Un totalitarisme doux
Le bien commun est invoqué sans cesse par ceux qui construisent l’État-providence à coups de lois toujours plus prégnantes.
Mais il a bon dos, celui d’une fausse solidarité, parce que contrainte et accomplie au prix d’une injustice fiscale, qui est un véritable tour de passe-passe :
« Lorsque l’impôt vient prendre en charge l’assistance, il transforme la bonté en obligation à l’égard de celui qui donne et le secours en droit pour celui qui reçoit. »

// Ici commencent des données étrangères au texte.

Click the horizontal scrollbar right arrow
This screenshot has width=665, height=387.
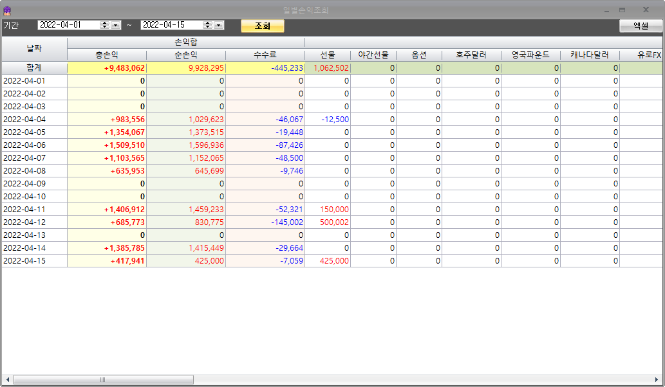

Que ces politiciens le construisent par intérêt propre ou par idéologie (dans ce cas, « ils croient à la perfection humaine sur cette terre »…), « l’État-providence est un totalitarisme doux et d’autant plus acceptable par la masse de ceux auxquels il est inoculé qu’il lui offre les facilités d’une vie assistée, débarrassée du souci d’y penser pour ne pas dire de penser. Le citoyen se rend lui-même et progressivement l’esclave de la collectivité. Il y perd son humanité quand il est persuadé de la gagner. Mais il est censé ne pas s’en rendre compte par la lente habitude à la facilité que le système suppose. »
- Jean-Philippe Delsol, L’injustice fiscale ou l’abus de bien commun, Desclée de Brouwer, 332 pages.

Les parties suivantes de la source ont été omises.